TASK »
Starting at the line that contains "Μάθε περισσότερα για", quote each line exactly through the last line of the entries, both included.

SUPPLIED DATA »
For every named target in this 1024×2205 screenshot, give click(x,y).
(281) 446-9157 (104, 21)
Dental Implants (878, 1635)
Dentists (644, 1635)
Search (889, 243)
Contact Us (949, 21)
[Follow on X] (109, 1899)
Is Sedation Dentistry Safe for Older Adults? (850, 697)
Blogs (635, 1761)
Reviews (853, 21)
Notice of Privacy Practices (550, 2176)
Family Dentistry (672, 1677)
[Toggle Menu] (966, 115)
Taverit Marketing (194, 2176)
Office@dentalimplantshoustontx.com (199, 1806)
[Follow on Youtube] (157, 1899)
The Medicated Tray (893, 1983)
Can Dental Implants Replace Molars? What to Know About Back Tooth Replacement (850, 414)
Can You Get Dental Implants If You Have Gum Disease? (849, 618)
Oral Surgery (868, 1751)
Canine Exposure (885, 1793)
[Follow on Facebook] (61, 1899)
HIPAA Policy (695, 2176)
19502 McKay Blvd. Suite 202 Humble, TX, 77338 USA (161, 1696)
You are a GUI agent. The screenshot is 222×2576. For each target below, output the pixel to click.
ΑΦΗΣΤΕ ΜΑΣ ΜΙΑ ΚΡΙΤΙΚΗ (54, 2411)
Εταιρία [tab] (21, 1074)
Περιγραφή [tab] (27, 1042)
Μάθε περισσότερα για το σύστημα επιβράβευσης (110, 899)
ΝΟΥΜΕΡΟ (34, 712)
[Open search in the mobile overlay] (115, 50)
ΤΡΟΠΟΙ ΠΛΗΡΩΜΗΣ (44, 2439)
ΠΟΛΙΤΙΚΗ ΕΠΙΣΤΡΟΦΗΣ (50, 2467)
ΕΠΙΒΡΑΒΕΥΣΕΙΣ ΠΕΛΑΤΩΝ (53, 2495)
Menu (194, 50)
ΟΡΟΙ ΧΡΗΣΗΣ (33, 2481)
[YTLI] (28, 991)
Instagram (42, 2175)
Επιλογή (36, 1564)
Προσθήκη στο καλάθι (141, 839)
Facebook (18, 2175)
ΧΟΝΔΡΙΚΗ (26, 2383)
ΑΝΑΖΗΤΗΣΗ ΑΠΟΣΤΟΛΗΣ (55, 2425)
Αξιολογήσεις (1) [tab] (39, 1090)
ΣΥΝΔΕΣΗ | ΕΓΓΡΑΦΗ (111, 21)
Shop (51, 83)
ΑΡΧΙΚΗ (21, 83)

TASK RESULT »
Μάθε περισσότερα για το σύστημα επιβράβευσης (110, 899)
ΝΟΥΜΕΡΟ (34, 712)
[Open search in the mobile overlay] (115, 50)
ΤΡΟΠΟΙ ΠΛΗΡΩΜΗΣ (44, 2439)
ΠΟΛΙΤΙΚΗ ΕΠΙΣΤΡΟΦΗΣ (50, 2467)
ΕΠΙΒΡΑΒΕΥΣΕΙΣ ΠΕΛΑΤΩΝ (53, 2495)
Menu (194, 50)
ΟΡΟΙ ΧΡΗΣΗΣ (33, 2481)
[YTLI] (28, 991)
Instagram (42, 2175)
Επιλογή (36, 1564)
Προσθήκη στο καλάθι (141, 839)
Facebook (18, 2175)
ΧΟΝΔΡΙΚΗ (26, 2383)
ΑΝΑΖΗΤΗΣΗ ΑΠΟΣΤΟΛΗΣ (55, 2425)
Αξιολογήσεις (1) [tab] (39, 1090)
ΣΥΝΔΕΣΗ | ΕΓΓΡΑΦΗ (111, 21)
Shop (51, 83)
ΑΡΧΙΚΗ (21, 83)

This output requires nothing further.